• Directions
Print the line containing "Click the closing </Directory> tag" and each line after it through the end of the material below, exactly as it appears, but skip the pictures.
== == ==
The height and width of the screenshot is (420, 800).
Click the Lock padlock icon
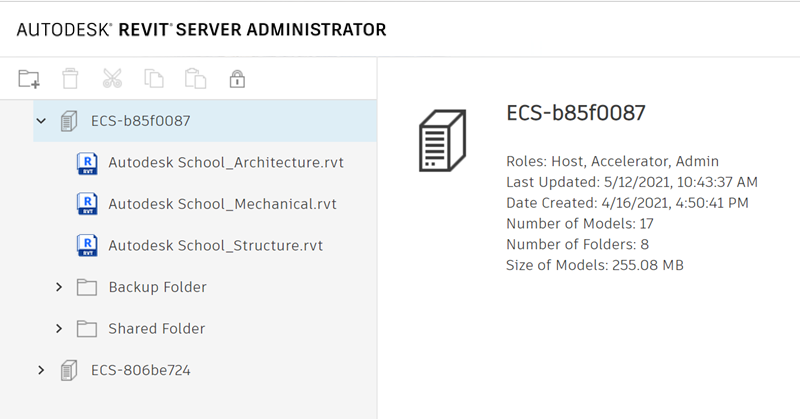coord(237,78)
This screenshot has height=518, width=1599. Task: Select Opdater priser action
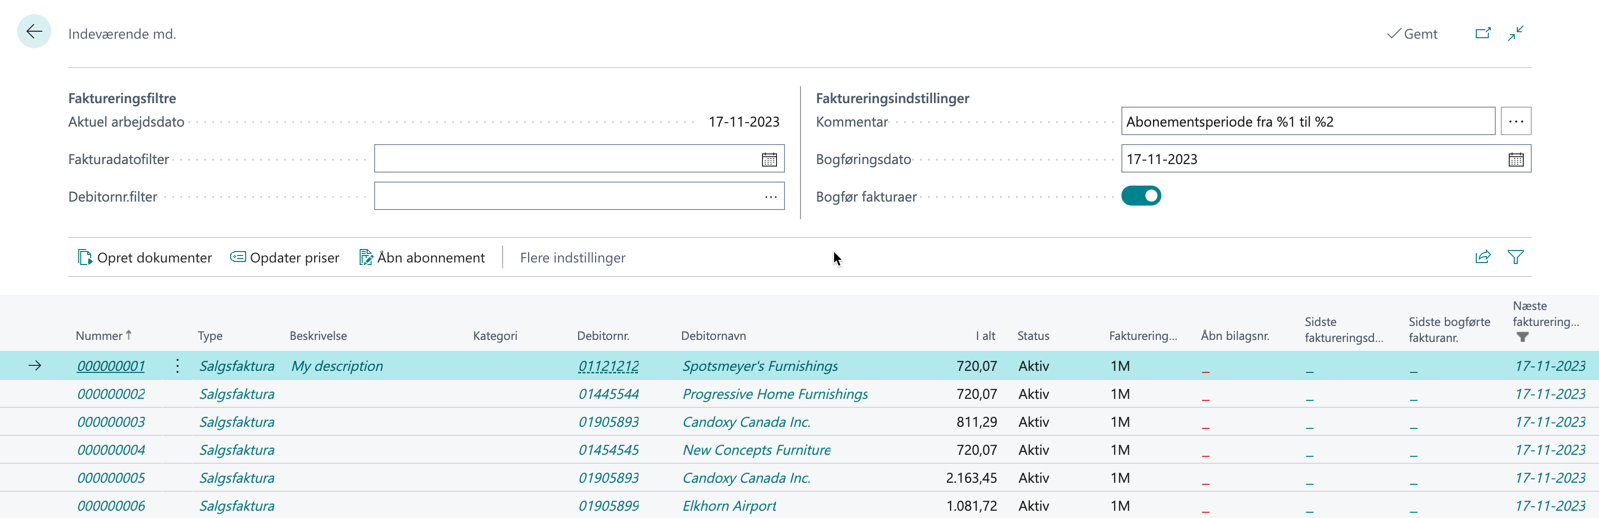point(285,257)
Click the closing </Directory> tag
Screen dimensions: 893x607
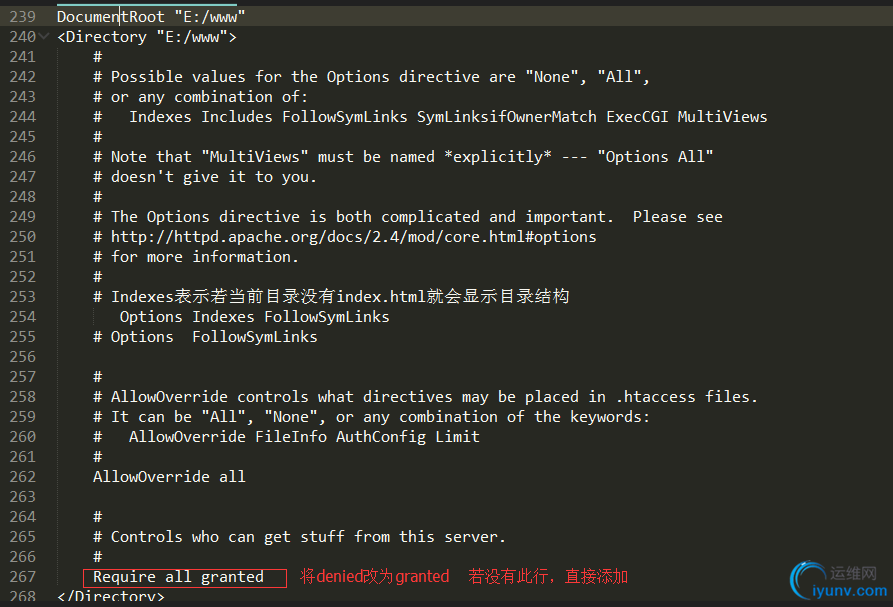111,596
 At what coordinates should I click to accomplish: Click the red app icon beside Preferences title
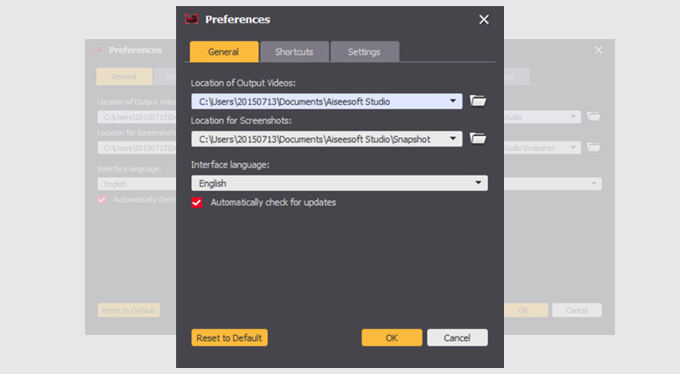point(192,19)
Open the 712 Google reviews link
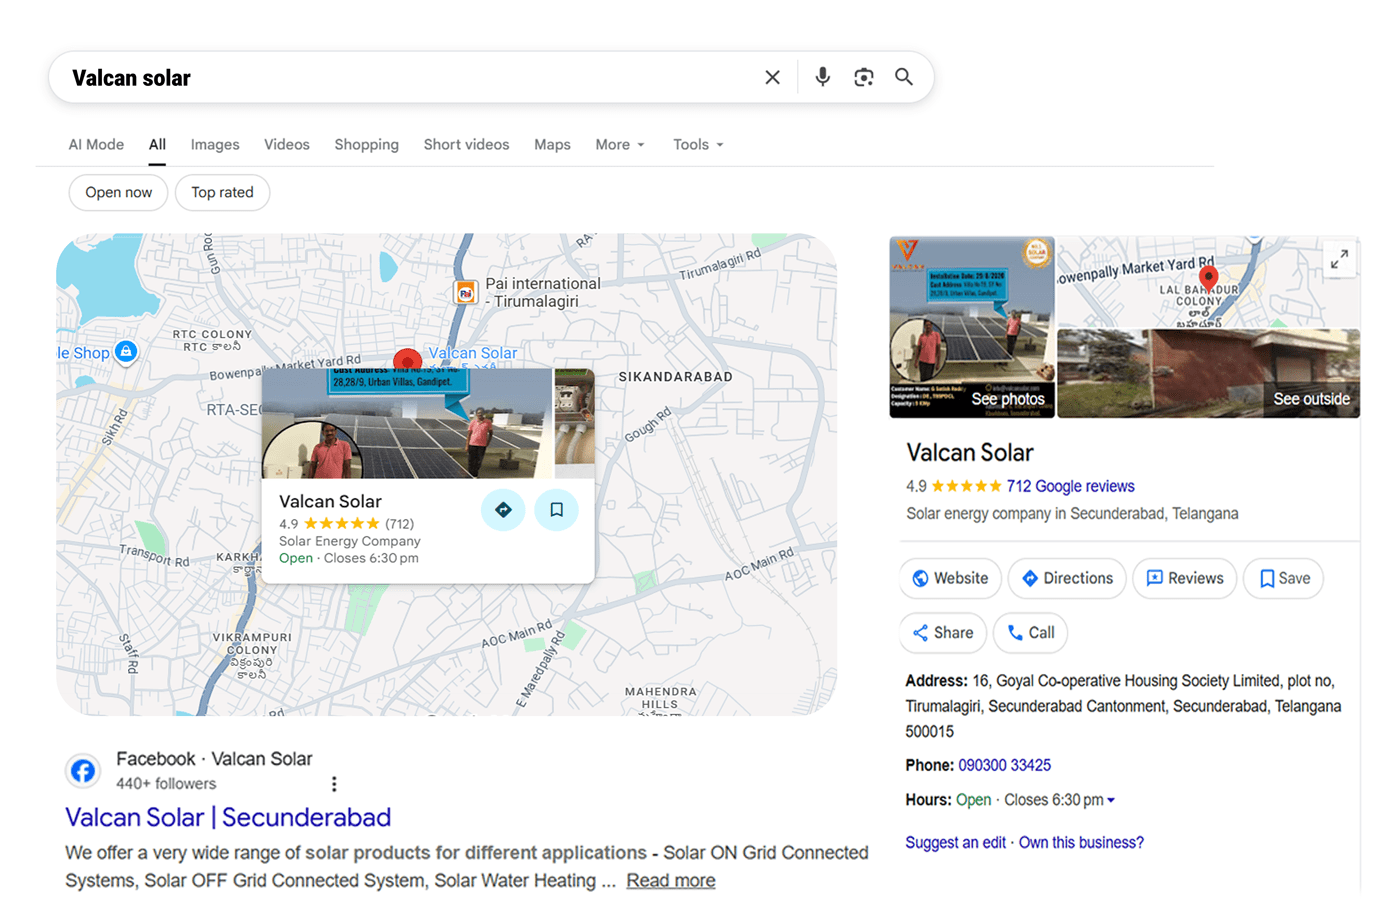Screen dimensions: 1382x921 (1072, 486)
== == ==
• Result of the exercise
Click the closing </Directory> tag
Screen dimensions: 893x607
111,596
 At what coordinates should I click to accomplish: Click the red app icon beside Preferences title
point(192,19)
Open the 712 Google reviews link
Screen dimensions: 1382x921 (1072, 486)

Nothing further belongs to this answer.